Compound Queries & Function Score

advanced elasticsearch query-dsl function-score scoring boost

ES gives us a relevance score via BM25 out of the box. But often “most relevant” needs to factor in business signals — recency, popularity, distance, paid promotion. That’s where compound queries (especially function_score) come in.

What are compound queries?

In simple language — compound queries wrap other queries and modify their behavior.
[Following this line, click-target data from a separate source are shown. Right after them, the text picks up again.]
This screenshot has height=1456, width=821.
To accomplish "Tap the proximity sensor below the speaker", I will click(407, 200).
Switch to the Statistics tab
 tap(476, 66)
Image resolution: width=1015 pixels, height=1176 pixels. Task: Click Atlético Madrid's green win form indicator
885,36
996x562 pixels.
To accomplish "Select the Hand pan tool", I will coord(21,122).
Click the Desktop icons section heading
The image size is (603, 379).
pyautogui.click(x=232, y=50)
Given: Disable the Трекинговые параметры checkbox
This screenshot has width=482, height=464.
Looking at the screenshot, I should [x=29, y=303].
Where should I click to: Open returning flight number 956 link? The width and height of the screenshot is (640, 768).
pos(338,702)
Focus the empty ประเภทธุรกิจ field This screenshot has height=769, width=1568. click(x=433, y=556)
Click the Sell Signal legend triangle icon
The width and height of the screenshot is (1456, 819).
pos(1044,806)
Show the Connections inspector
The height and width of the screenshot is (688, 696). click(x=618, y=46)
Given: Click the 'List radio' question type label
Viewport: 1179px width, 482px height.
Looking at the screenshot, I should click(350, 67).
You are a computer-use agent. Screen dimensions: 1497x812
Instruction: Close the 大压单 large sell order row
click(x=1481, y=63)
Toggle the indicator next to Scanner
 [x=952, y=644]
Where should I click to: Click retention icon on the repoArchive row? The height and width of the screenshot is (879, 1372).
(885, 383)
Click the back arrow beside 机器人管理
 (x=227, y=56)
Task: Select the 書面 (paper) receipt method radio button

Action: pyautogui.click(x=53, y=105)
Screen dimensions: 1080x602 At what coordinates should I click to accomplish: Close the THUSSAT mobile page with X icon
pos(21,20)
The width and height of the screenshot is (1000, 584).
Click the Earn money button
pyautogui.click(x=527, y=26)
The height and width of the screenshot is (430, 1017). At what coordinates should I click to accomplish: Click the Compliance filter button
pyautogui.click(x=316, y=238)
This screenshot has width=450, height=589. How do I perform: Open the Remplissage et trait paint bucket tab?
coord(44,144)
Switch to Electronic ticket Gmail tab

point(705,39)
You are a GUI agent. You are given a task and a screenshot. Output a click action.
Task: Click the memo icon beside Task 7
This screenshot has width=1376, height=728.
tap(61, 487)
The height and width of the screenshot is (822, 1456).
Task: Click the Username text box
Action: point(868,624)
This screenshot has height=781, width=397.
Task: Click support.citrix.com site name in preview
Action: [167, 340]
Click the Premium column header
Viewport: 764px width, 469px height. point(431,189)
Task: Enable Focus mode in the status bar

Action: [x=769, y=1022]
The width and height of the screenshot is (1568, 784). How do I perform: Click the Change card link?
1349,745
The ones worth knowing:

  • bool — combine clauses (covered separately).
  • constant_score — wrap a filter, give every match the same score.
  • dis_max — “disjunction max” — take the single best score across multiple subqueries.
  • boosting — match docs but demote ones matching a negative query.
  • function_score — modify scores using custom functions.

constant_score — when you don’t care about score

GET /products/_search
{
  "query": {
    "constant_score": {
      "filter": { "term": { "category": "laptops" } },
      "boost": 1.5
    }
  }
}

Every matching doc gets score 1.5. Useful when we want filter-context behavior (cached, no BM25 math) but still need a fixed score for sorting/combination.

boosting — demote, don’t exclude

must_not removes matches entirely. boosting lets us demote them instead.

GET /products/_search
{
  "query": {
    "boosting": {
      "positive": {
        "match": { "title": "headphones" }
      },
      "negative": {
        "term": { "refurbished": true }
      },
      "negative_boost": 0.3
    }
  }
}

Refurbished headphones still show up, but their score is multiplied by 0.3 — so they sink to the bottom.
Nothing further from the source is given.